Traveling can be an exciting and enriching experience, but it’s essential to prioritize your health and safety. This comprehensive guide will walk you through everything you need to know about staying safe and healthy during your travels, from pre-trip preparations to handling emergencies.
Preparing for Your Trip
Assess Health Risks and Your Health Status
Before you depart, research your destination’s specific health risks and safety concerns. Alongside this, evaluate your current health status. If you’re feeling unwell, consider postponing your trip to prevent spreading diseases. Stay home and recover before setting off on your journey.
Schedule a Pre-Travel Health Consultation
Book an appointment with your healthcare provider at least a month before your departure. Discuss your travel itinerary and planned activities to receive personalized recommendations for vaccines, medications, and advice to ensure a healthy and safe trip. Ensure you are up-to-date on routine vaccines such as measles-mumps-rubella (MMR) to protect yourself from contagious diseases.
Plan for Health and Travel Emergencies
Evaluate your health insurance coverage for medical care abroad, as many plans do not cover international medical expenses.
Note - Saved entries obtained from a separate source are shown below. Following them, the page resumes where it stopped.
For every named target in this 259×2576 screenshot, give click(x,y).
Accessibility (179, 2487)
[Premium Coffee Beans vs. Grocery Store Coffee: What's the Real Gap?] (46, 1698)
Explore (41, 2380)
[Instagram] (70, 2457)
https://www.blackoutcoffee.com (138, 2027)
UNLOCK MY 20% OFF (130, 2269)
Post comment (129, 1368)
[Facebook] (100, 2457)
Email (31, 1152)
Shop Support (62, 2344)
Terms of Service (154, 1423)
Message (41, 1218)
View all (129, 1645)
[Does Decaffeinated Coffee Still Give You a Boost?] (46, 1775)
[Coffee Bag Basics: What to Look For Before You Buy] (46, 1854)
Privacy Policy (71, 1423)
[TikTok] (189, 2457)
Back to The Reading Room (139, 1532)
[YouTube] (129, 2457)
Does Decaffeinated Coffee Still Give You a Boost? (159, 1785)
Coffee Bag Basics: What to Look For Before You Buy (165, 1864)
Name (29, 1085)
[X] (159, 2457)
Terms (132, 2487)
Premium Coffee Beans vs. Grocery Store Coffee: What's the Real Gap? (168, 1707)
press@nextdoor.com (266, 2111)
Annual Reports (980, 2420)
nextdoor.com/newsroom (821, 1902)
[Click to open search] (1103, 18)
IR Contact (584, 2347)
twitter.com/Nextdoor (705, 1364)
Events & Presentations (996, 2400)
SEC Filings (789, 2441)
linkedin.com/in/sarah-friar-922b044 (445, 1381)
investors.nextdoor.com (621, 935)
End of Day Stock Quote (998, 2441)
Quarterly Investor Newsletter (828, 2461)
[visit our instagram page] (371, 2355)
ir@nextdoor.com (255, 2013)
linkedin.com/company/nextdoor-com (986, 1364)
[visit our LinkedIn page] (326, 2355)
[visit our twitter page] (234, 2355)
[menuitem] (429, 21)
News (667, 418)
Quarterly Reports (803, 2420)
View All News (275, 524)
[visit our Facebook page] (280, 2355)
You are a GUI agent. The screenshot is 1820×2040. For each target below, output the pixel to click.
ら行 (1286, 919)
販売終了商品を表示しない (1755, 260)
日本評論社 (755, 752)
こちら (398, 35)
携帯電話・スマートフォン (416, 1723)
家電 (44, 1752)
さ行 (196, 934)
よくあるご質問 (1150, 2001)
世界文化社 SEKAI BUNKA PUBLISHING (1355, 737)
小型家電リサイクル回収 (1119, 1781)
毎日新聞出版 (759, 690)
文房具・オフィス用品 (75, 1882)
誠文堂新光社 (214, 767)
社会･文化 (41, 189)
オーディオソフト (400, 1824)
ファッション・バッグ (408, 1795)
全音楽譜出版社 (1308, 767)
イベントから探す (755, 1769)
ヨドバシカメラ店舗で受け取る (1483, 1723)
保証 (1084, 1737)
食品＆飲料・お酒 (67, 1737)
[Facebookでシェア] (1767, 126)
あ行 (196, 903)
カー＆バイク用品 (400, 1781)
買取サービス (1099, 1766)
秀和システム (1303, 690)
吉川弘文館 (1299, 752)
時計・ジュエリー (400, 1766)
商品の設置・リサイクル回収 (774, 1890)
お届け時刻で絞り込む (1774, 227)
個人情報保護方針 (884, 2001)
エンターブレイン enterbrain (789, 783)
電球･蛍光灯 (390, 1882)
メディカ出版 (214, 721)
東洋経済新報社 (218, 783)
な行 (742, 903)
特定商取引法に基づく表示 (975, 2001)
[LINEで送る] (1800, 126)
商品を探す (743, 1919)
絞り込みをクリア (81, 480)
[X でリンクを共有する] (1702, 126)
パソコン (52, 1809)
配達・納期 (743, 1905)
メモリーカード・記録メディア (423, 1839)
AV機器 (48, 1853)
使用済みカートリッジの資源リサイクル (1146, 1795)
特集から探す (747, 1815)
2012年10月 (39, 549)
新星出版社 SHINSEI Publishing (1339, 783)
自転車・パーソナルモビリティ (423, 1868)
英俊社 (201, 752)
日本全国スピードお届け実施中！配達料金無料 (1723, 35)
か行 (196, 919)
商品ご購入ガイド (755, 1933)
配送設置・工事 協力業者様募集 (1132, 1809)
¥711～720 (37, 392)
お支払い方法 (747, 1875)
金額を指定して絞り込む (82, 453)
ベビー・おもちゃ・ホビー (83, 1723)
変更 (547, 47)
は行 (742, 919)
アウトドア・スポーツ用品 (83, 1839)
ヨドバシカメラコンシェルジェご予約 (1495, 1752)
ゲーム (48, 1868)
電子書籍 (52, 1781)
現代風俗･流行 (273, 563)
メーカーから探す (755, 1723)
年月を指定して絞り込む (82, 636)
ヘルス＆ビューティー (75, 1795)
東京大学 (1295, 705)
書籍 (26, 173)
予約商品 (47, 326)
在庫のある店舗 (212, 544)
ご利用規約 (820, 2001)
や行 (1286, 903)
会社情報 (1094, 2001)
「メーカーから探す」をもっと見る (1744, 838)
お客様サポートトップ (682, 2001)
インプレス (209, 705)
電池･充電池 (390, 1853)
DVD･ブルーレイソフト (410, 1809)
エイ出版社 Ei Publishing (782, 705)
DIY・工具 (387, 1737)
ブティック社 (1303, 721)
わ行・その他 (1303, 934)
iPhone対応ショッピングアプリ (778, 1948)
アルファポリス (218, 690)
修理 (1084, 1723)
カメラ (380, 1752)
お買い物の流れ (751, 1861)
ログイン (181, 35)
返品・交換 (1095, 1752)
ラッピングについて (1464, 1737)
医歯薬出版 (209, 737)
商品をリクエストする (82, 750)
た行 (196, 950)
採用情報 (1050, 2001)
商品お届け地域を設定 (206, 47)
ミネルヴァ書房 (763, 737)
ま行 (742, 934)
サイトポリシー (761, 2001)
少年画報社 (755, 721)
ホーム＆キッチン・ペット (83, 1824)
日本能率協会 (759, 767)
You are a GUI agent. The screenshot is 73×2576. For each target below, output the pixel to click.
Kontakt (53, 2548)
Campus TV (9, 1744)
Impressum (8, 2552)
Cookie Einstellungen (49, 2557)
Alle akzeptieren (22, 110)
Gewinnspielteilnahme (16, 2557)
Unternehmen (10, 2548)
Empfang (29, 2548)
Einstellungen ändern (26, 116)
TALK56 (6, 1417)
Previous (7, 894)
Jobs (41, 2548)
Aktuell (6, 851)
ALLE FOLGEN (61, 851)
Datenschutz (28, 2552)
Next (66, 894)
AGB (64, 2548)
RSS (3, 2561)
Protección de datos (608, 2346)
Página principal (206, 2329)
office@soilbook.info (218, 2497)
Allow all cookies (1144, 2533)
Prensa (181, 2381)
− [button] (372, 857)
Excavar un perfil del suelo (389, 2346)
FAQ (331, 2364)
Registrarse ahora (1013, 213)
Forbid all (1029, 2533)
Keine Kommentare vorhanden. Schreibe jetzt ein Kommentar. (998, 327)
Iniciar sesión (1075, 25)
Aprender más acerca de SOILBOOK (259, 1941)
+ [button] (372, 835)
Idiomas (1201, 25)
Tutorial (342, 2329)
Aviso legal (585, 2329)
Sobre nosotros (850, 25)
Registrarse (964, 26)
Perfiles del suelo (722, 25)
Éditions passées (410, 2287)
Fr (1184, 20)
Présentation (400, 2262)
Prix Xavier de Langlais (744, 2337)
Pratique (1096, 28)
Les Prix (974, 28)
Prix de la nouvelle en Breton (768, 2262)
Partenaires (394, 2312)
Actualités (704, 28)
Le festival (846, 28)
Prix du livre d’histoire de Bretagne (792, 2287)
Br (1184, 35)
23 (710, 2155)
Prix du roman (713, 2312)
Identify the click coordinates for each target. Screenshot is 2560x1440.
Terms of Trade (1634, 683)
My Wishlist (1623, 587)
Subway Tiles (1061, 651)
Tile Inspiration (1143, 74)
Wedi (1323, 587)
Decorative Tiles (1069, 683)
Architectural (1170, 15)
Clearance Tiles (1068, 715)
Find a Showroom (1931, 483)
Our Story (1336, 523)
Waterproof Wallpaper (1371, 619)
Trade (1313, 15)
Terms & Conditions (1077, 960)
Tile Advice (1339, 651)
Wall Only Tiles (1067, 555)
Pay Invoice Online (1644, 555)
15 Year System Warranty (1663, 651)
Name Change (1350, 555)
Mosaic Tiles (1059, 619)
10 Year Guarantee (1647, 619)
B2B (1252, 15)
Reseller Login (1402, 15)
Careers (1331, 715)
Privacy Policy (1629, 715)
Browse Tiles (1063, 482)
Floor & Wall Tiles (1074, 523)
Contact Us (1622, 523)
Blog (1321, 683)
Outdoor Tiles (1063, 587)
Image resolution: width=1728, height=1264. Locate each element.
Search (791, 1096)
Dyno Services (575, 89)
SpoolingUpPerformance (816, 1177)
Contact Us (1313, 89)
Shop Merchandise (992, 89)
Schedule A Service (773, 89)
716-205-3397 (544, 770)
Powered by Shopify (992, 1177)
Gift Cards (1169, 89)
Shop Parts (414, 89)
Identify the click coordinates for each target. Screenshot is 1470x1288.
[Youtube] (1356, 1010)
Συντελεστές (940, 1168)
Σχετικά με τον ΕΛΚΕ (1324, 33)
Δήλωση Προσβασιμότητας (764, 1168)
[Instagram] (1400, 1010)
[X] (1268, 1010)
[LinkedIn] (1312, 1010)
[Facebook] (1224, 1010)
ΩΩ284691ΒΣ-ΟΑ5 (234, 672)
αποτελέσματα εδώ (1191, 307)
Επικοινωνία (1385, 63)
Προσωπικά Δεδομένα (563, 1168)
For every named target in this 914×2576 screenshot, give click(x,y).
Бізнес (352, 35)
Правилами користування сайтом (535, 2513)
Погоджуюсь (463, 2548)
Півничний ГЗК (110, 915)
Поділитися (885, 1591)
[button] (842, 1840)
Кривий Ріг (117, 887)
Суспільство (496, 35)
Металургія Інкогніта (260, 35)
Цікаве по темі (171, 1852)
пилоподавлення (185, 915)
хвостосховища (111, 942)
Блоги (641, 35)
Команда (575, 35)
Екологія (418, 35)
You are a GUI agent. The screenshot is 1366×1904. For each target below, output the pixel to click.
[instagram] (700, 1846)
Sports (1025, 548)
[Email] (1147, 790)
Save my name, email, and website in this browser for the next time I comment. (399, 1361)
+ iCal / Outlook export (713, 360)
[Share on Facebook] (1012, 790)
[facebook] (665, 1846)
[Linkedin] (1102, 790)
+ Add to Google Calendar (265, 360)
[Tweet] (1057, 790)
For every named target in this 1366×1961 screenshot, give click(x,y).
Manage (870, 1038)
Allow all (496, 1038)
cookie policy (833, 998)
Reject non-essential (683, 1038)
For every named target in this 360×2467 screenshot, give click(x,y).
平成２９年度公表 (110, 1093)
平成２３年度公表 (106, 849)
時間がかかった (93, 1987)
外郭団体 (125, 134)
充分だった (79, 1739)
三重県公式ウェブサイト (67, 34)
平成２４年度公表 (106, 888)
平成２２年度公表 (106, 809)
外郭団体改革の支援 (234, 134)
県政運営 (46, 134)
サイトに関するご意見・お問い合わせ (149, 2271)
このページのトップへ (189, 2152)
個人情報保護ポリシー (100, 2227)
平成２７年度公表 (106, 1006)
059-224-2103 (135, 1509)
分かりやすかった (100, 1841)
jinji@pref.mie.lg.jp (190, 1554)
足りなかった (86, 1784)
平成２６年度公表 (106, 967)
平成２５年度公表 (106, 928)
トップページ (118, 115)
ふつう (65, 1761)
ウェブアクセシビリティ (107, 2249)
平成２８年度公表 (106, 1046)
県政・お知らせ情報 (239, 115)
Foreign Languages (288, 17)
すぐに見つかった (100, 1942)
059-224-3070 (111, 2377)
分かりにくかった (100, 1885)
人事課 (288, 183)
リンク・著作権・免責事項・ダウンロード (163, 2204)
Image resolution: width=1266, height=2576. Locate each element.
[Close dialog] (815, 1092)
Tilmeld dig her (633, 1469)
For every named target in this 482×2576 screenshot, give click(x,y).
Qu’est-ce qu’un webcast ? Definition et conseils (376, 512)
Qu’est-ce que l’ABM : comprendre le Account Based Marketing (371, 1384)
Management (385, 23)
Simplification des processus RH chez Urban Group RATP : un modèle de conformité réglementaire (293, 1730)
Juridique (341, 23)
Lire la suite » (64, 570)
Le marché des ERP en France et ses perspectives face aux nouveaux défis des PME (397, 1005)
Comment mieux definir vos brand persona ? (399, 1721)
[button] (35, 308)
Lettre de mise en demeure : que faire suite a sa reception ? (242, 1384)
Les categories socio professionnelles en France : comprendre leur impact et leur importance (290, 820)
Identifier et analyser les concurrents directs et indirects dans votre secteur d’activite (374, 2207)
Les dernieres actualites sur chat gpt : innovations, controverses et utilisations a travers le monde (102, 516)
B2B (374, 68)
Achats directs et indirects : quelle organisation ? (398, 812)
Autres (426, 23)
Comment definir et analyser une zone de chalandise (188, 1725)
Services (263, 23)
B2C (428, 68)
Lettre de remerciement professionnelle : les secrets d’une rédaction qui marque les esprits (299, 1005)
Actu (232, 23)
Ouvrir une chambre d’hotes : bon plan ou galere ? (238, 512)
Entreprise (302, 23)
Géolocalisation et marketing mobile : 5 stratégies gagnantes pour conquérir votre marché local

Consider purchasing travel insurance with healthcare and emergency evacuation coverage, especially for travel to remote areas.
Leave copies of essential travel documents (e.g., itinerary, contact information, credit cards, passport, proof of school enrollment) with a trusted contact at home. Ensure they know how to reach you in an emergency and carry your emergency contacts with you at all times.
Enroll in the Smart Traveler Enrollment Program (STEP)
Enroll with the Department of State’s Smart Traveler Enrollment Program (STEP) to receive travel warnings for your destination and help the US Department of State locate you in case of legal, medical, or financial issues while traveling. STEP can also help friends and family contact you during emergencies.
Pack a Travel Health Kit
Assemble a travel health kit containing any necessary prescriptions, over-the-counter medications, a first aid kit, insect repellent, sunscreen (SPF 15 or higher), aloe, alcohol-based hand sanitizer, water disinfection tablets, and your health insurance card. Ensure you have enough medication for the duration of your trip, plus a little extra.
Staying Safe and Healthy During Your Trip
Choose Safe Transportation
Prioritize safety when traveling by always wearing a seatbelt and using age-appropriate car seats for children. Motor vehicle accidents are the leading cause of death among healthy travelers, so remain vigilant when crossing the street, particularly in countries with opposite-side driving.
Prevent Bug Bites
Apply insect repellent and take other steps to avoid bug bites, as insects can spread diseases like malaria, yellow fever, Zika, dengue, chikungunya, and Lyme. Be extra cautious during warm weather, when bugs are more active.
Seek Medical Attention for Injuries or Sickness
If you or a travel companion experiences an injury or sickness that requires more than basic first aid or over-the-counter medication, seek medical attention immediately. Visit the CDC’s page on getting healthcare during travel for guidance on connecting with healthcare services.
Opt for Safe Food and Drinks
Choose your meals and beverages carefully to avoid contaminated food that could cause travelers’ diarrhea or other illnesses. Generally, hot, dry, and packaged foods are safe, as are bottled, canned, and hot drinks. Be especially cautious when traveling to low or middle-income destinations.
Practice Sun Protection
Apply sunscreen with SPF 15 or higher and protect yourself from the sun even in cloudy or cold destinations. High-risk UV exposure occurs during summer months, near the equator, at high altitudes, or between 10 am and 4 pm.
Maintain Hand Hygiene
Regular handwashing is crucial for removing germs, staying healthy, and preventing the spread of illness. Wash your hands with soap and water; if unavailable, use hand sanitizer containing at least 60% alcohol.
Exercise Caution Around Animals
Avoid all animals, including pets, local farm animals, and wildlife, as they may carry rabies or other infections. Animal bites also risk bacterial infections.
Prioritize Water Safety
Drowning is a significant risk during travel, so adhere to water safety recommendations, especially in countries with limited emergency services. This includes swimming, boating, and diving activities.
How to Stay Safe from Diseases Discussed
Ensure you’re up-to-date on the measles-mumps-rubella (MMR) vaccine and practice good hygiene, including regular handwashing, to minimize the risk of contracting measles.
Use insect repellent, sleep under mosquito nets, and take antimalarial medication as prescribed by your healthcare provider to protect yourself from malaria.
Receive the yellow fever vaccine before traveling to a region with a risk of the disease, and use insect repellent to prevent mosquito bites.
Zika, Dengue, and Chikungunya
Prevent these diseases by using insect repellent, wearing long-sleeved clothing, and staying in accommodations with screens or air conditioning to keep mosquitoes out.
Reduce your risk of Lyme disease by using insect repellent, wearing long-sleeved clothing, and performing regular tick checks after spending time outdoors.
By taking these steps and following the advice in this guide, you’re well on your way to a safe, healthy, and unforgettable travel experience.